» **TASK STATEMENT**
Give the total number of lines in the data below that include "agent", and nothing else.

::: DATA FOR REVIEW

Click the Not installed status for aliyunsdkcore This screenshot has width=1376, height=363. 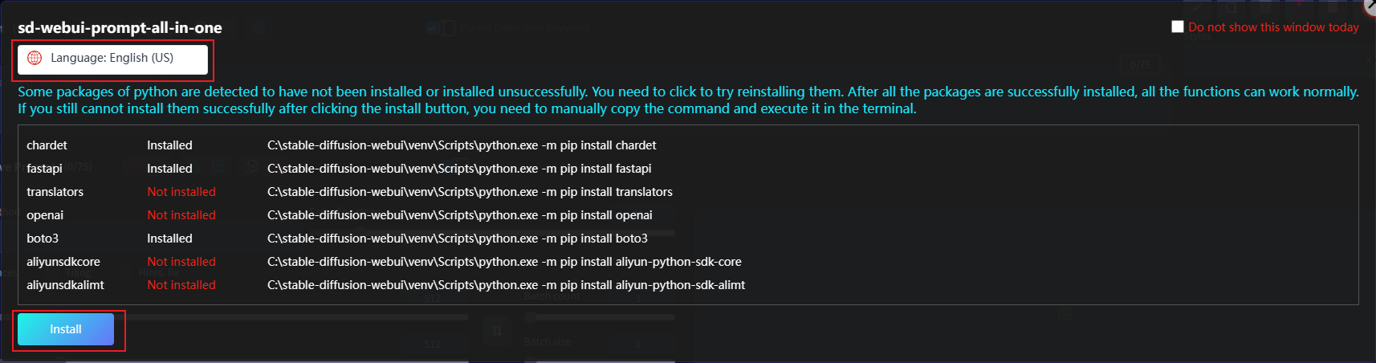(x=181, y=262)
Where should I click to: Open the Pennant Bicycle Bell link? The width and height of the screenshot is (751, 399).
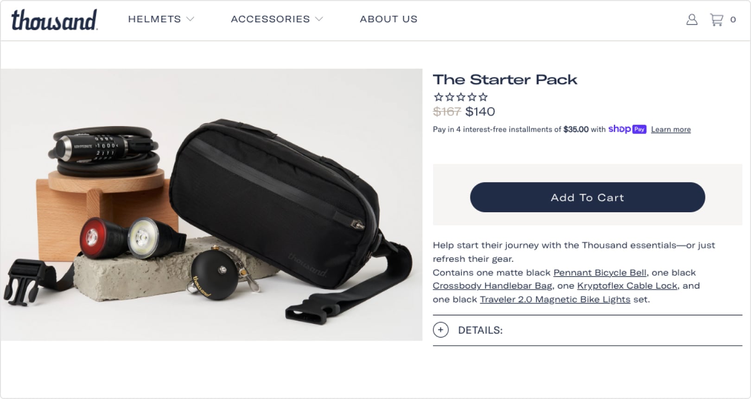pos(600,272)
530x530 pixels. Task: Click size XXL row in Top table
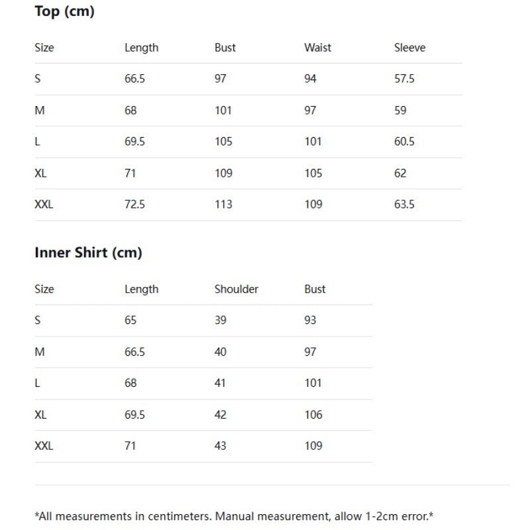(x=248, y=205)
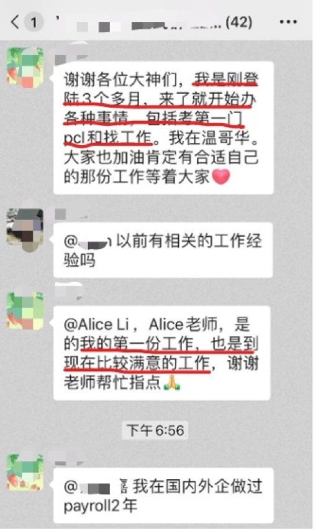Screen dimensions: 318x529
Task: Tap the pink heart emoji in first message
Action: (221, 177)
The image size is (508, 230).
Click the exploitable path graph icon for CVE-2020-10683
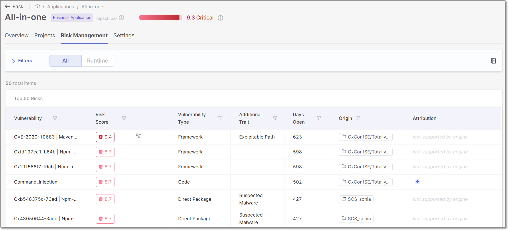pos(139,136)
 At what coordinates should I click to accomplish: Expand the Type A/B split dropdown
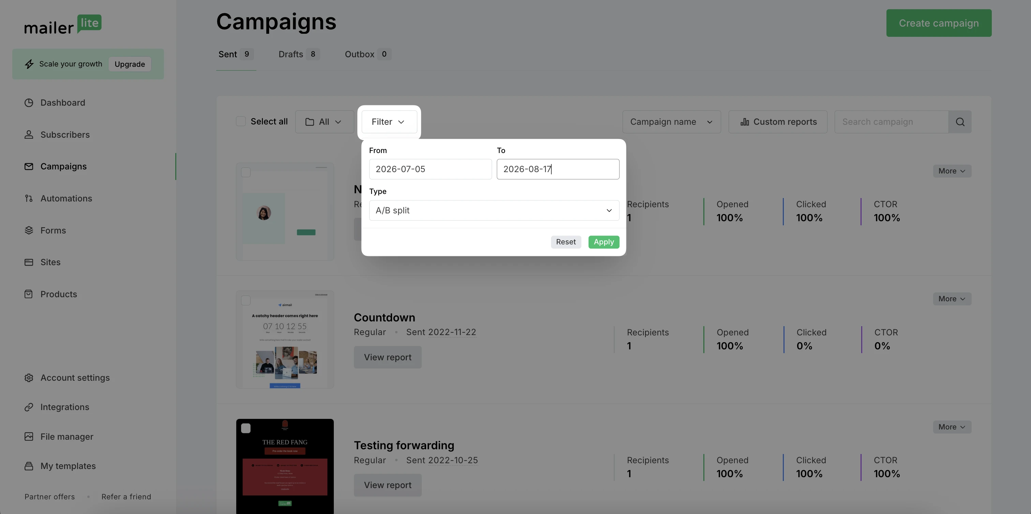point(494,210)
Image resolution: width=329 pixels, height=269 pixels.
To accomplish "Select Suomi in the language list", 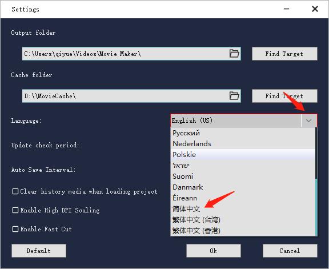I will (243, 176).
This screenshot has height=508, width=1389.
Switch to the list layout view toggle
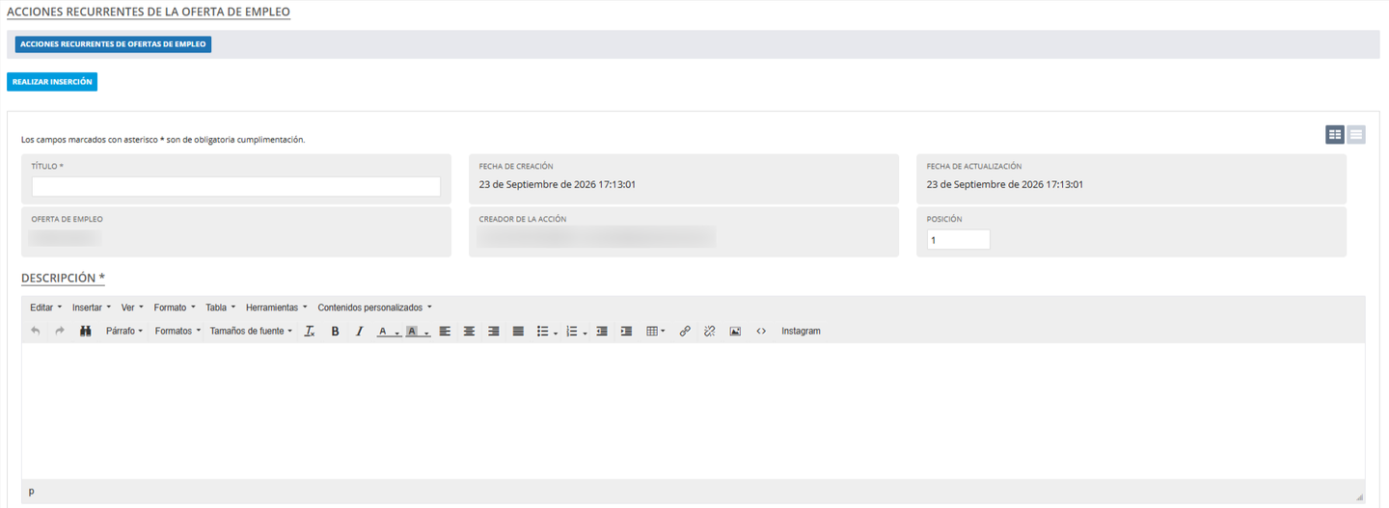point(1356,135)
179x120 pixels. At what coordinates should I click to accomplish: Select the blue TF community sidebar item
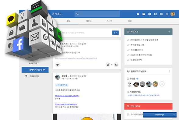[x=35, y=70]
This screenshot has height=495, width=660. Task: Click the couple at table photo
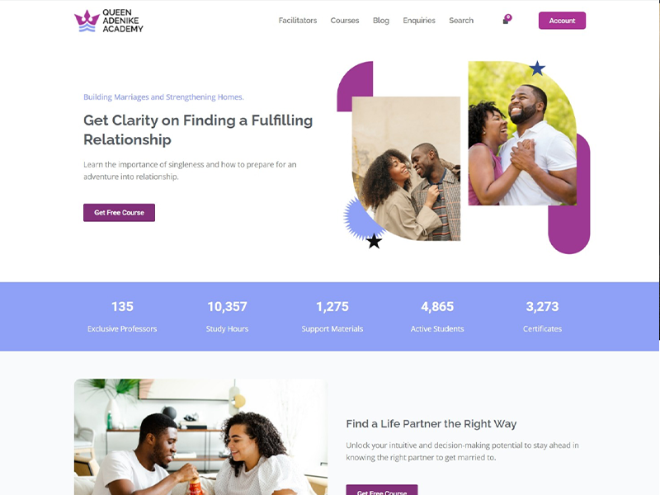coord(200,437)
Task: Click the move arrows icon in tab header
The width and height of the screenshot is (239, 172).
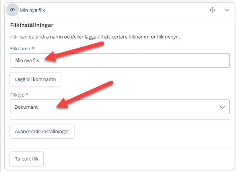Action: (x=213, y=10)
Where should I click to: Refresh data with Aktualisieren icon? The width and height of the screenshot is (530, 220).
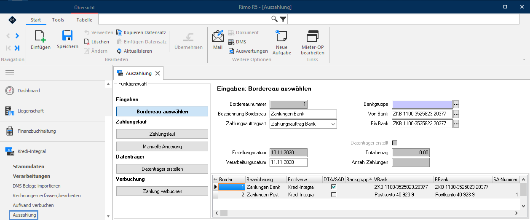pyautogui.click(x=119, y=51)
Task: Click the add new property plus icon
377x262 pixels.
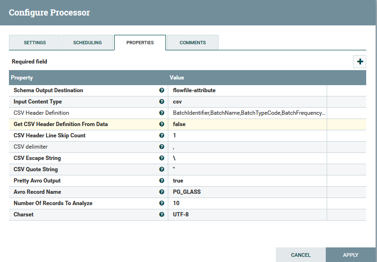Action: [360, 62]
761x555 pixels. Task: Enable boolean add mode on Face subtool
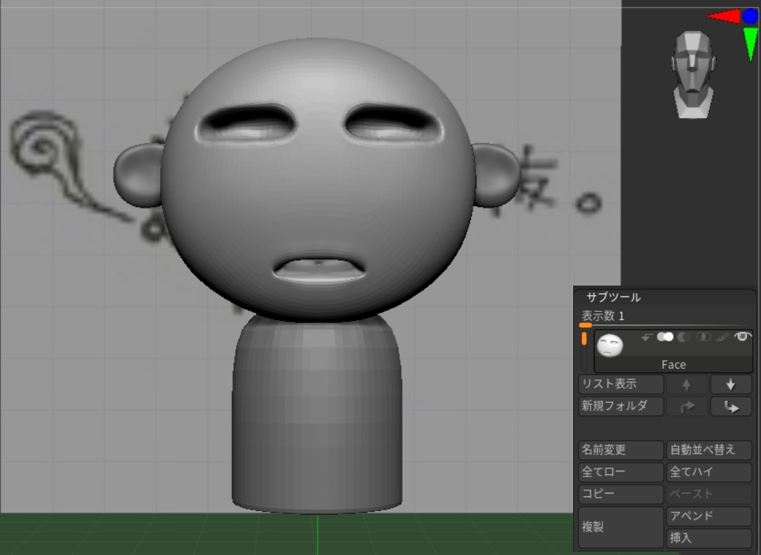pyautogui.click(x=665, y=337)
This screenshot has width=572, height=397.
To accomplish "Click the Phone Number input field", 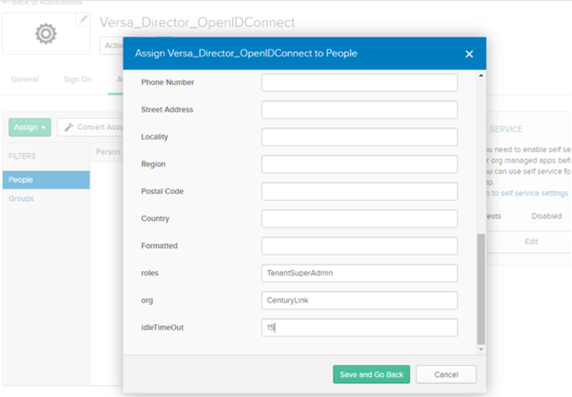I will 359,82.
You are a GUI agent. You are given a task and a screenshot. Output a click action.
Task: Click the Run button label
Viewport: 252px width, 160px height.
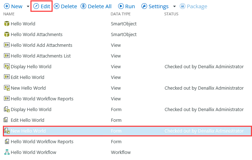pos(130,6)
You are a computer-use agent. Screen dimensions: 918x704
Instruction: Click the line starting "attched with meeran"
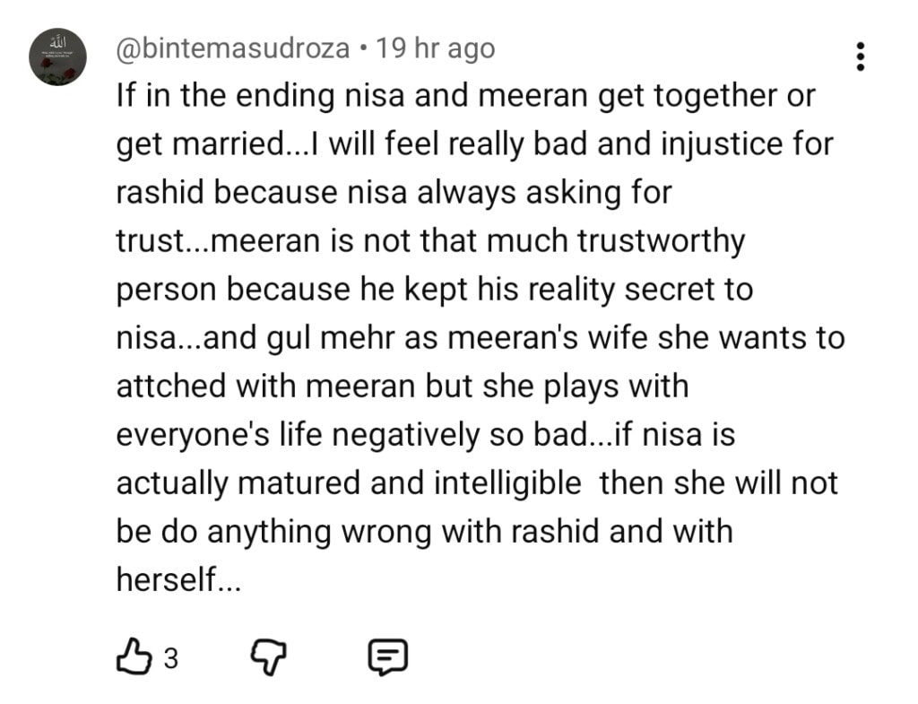pos(402,387)
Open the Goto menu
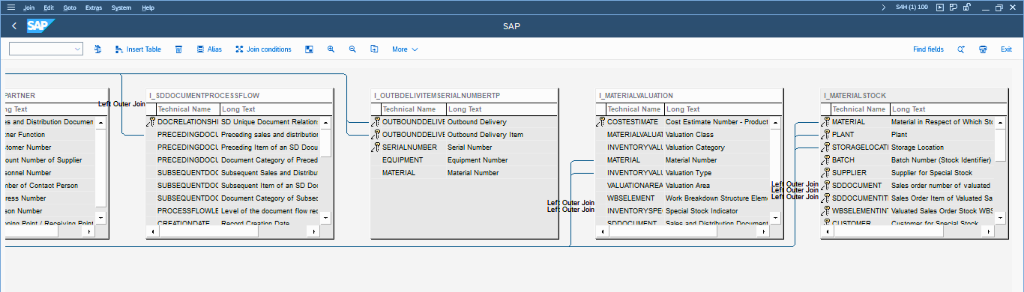This screenshot has width=1024, height=292. click(70, 8)
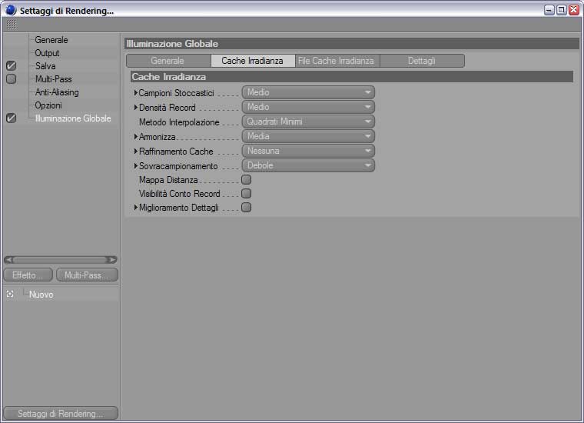Image resolution: width=584 pixels, height=423 pixels.
Task: Toggle the Visibilità Conto Record checkbox
Action: [x=246, y=194]
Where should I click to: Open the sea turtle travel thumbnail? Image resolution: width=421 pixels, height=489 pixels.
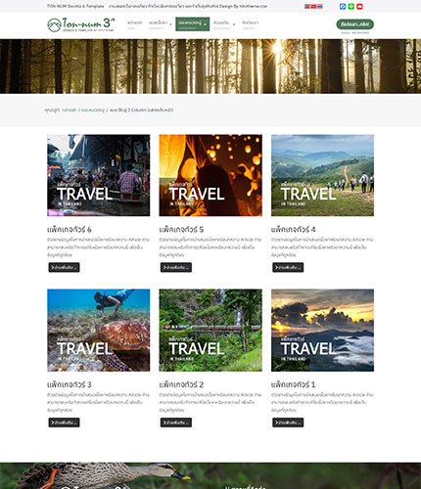(x=99, y=331)
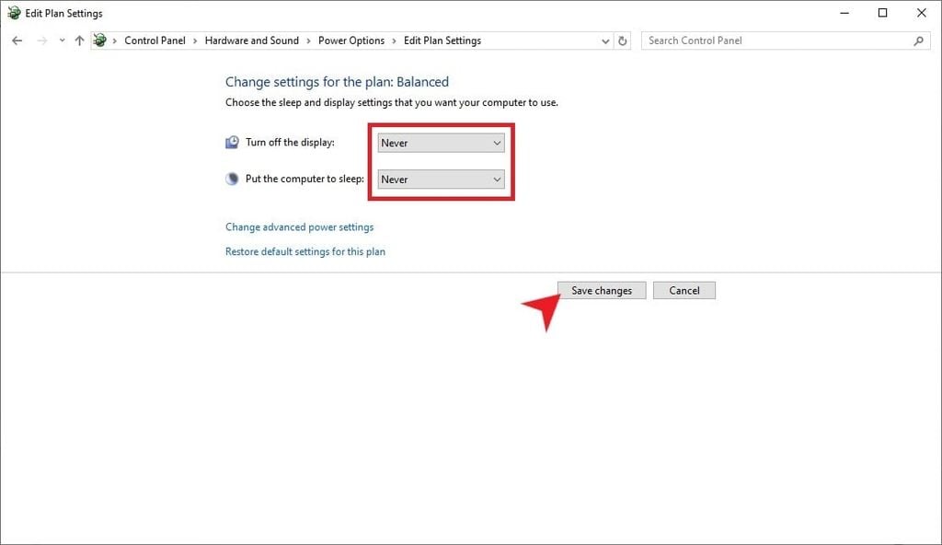This screenshot has width=942, height=545.
Task: Open the recent locations chevron beside the navigation arrows
Action: [x=61, y=40]
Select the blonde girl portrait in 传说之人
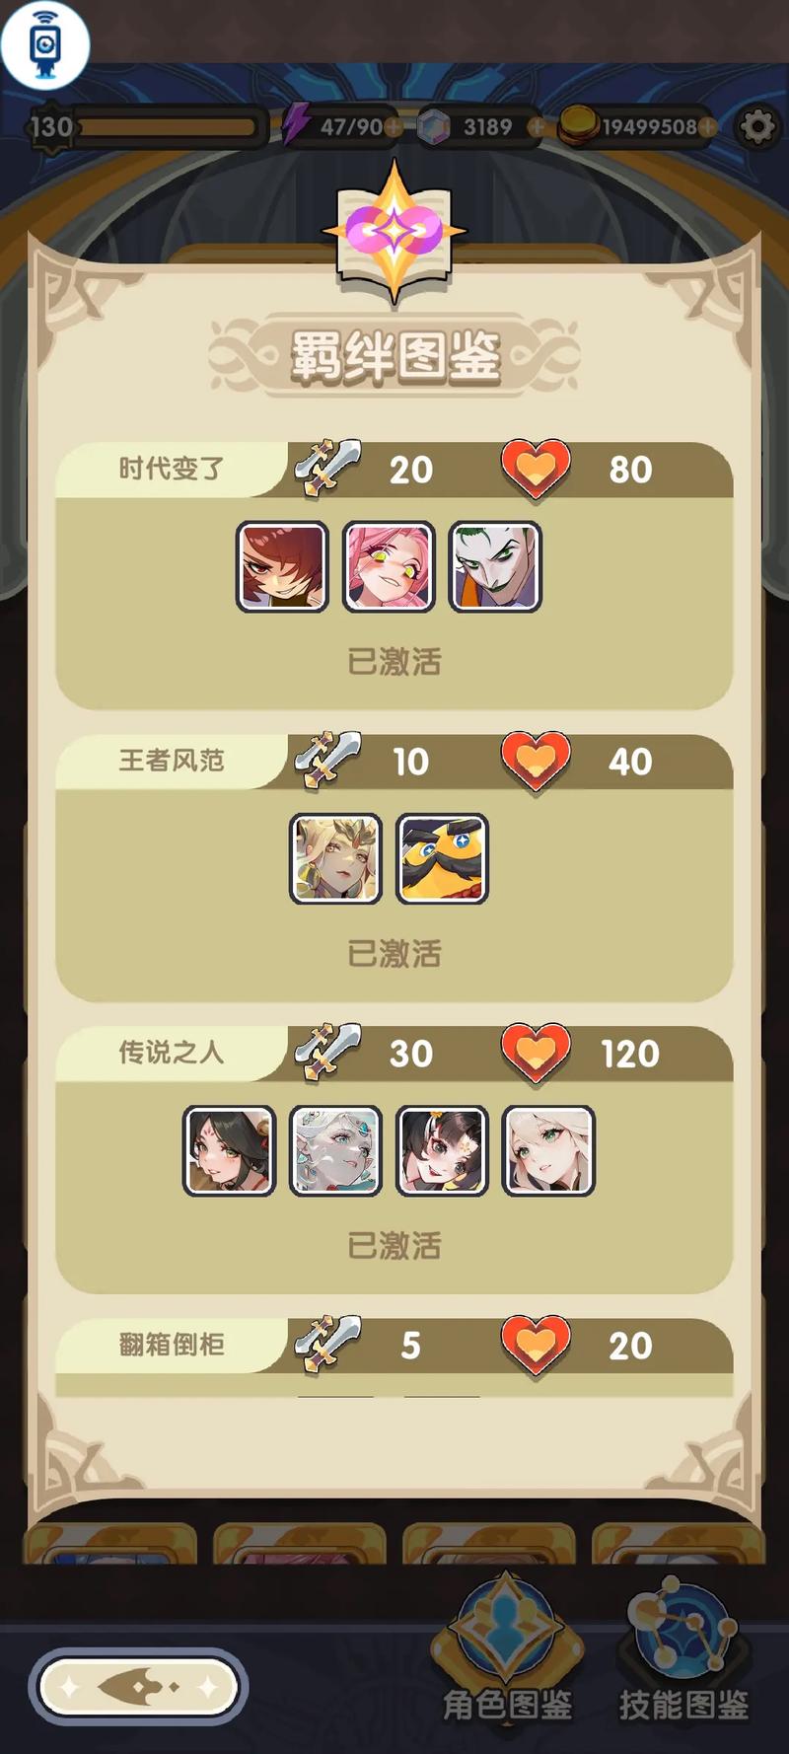 548,1151
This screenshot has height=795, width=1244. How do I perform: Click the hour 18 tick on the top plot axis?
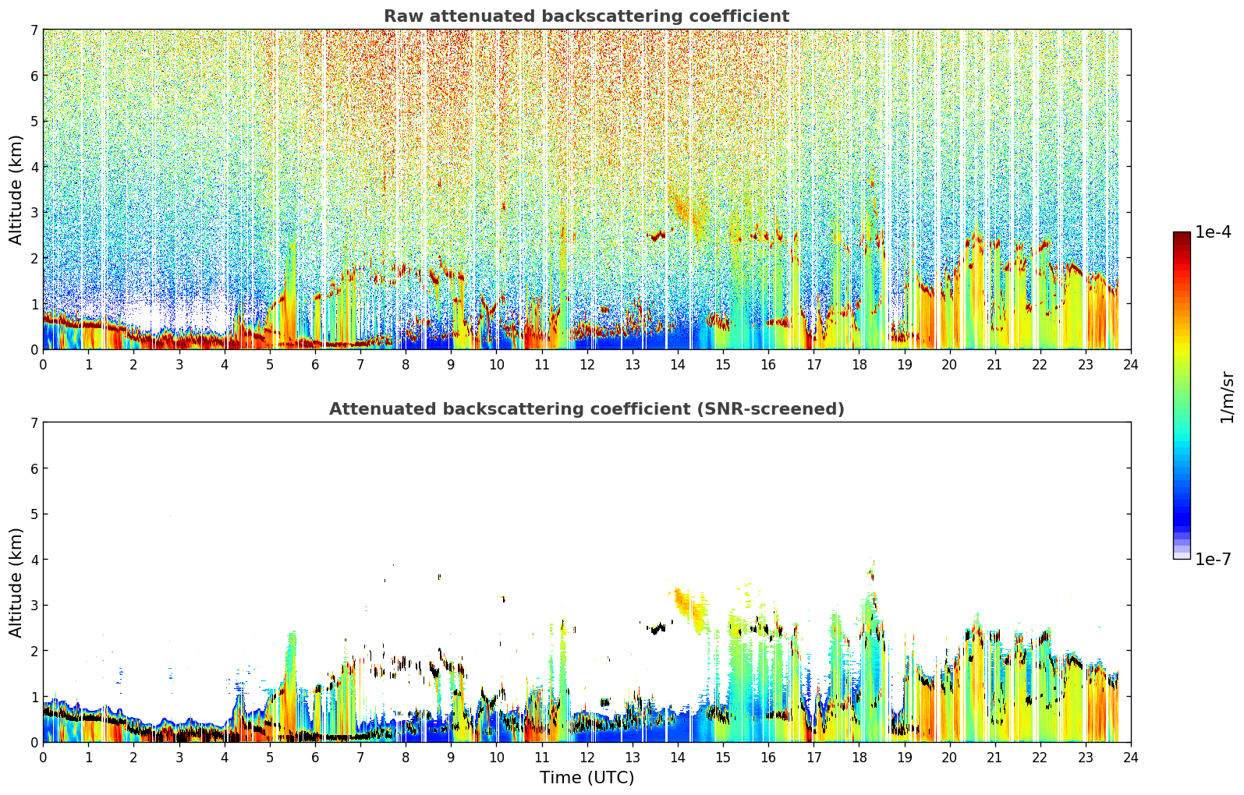click(859, 364)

::::::

» **EXERCISE ANSWER**
2